> _EXERCISE GOAL_:
In the coronavirus cleaning guide below, how much bleach does the diluted disinfecting solution use per gallon of water?

> _EXCERPT_:
******************************
Steps for Coronavirus Disinfecting & Cleaning
Cleaning is removing germs and dirt from surfaces. Cleaning does not kill germs, but will remove them from surfaces.
Disinfecting is using chemicals such as bleach and alcohol to kill germs. Disinfecting does not clean surfaces but should be done after the area is cleaned.
The CDC recommends cleaning and disinfecting high-touch surfaces in your home’s common areas daily. These include: tables, doorknobs, chairs, light switches, remote controls, handles, toilets, sinks and desks.
Wear disposable gloves when cleaning and disinfecting, and discard them after use. Wash your hands immediately after you remove the gloves.
For dirty surfaces, first clean with a regular household cleaning product (for ex. Seventh Generation Multi-Surface or Bathroom Cleaner)
To disinfect, use a diluted unexpired bleach solution on appropriate surfaces. Use 1/3 cup bleach per gallon or four teaspoons per quart of water. You can also use alcohol solutions with 70% alcohol or any EPA-registered disinfectant.
Check product instructions to determine surface suitability.
For porous surfaces such as rugs or carpets, remove visible contamination and clean according to manufacturer’s instruction. Use an EPA-registered product for viral pathogens on porous surfaces.
Discard any wipes or paper towels after cleaning – do not reuse.
Should You Buy Extra Medication and Food?
Particularly for more vulnerable populations, the CDC recommends having several weeks of extra medication and supplies on hand.
This can include any prescription medication as well as ibuprofen or acetaminophen, which can help lower fever. Make sure to talk to your insurance provider regarding extended supply coverage.
Extra food to have on hand might be things you find comforting while sick: soup or broth and crackers and beverages like 7-Up or Gatorade
By having a stock in place in advance, you are better equipped in case of an outbreak. You will also be able to better practice social distancing by avoiding large crowds at pharmacies and grocery stores.
While up to 80% coronavirus cases are mild – with symptoms similar to a normal cold or flu – being prepared to take care of you and your family is an important preventative step.
What About Working From Home?
If the COVID-19 is present in your community, you should speak to your employer about the possibility of telecommuting.
This is the best course of action, especially if you live in high-density urban areas or take public transportation. If you are currently sick, you definitely must stay home from work.
What Can You Do to Stay Healthy?
The best habit you can have to avoid getting the coronovirus or flu is washing your hands thoroughly and often with regular soap and water and avoid touching your face.
We love Neil Diamond’s update of “Sweet Caroline” for COVID-19 to entertain and motivate you while washing your hands!
Cough or sneeze into the crook of your elbow. Afterward, discard any tissues and wash your hands.
******************************
> _SUPPLIED DATA_:

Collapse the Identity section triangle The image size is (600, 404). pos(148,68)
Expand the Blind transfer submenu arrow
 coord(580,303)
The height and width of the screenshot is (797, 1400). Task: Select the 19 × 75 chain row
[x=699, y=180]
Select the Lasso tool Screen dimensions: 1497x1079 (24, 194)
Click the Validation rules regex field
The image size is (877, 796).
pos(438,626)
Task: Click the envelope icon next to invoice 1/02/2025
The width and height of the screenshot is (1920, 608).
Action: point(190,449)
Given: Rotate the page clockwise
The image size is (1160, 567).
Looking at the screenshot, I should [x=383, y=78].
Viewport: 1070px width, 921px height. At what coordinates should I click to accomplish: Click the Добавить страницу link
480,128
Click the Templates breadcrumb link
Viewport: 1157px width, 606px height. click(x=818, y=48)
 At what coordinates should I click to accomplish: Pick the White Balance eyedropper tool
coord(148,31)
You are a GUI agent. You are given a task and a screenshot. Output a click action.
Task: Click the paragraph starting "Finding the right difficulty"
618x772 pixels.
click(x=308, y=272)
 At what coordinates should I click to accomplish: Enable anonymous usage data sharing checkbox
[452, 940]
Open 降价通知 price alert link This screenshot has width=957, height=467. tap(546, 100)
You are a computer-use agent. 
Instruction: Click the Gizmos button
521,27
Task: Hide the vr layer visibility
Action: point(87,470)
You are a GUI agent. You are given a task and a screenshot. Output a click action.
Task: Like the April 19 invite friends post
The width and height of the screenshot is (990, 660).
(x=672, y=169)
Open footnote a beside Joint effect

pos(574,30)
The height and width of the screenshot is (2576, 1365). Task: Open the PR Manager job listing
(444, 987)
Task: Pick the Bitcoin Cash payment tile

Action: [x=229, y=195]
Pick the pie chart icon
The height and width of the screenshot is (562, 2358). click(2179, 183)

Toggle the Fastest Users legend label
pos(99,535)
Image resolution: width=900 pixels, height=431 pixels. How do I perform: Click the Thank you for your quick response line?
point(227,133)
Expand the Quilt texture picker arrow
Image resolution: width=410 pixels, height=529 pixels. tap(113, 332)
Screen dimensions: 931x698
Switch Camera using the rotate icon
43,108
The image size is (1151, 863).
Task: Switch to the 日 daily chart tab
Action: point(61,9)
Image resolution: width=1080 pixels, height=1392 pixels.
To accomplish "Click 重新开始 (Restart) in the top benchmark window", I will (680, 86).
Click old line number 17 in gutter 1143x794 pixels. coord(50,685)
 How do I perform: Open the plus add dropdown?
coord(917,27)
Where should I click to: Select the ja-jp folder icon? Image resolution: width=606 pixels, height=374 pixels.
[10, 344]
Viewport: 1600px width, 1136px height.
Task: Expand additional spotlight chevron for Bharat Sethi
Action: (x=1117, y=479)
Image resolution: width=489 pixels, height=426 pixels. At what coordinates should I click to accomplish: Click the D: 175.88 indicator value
******************************
> _ANSWER BOX_:
1/3 cup of bleach per gallon of water.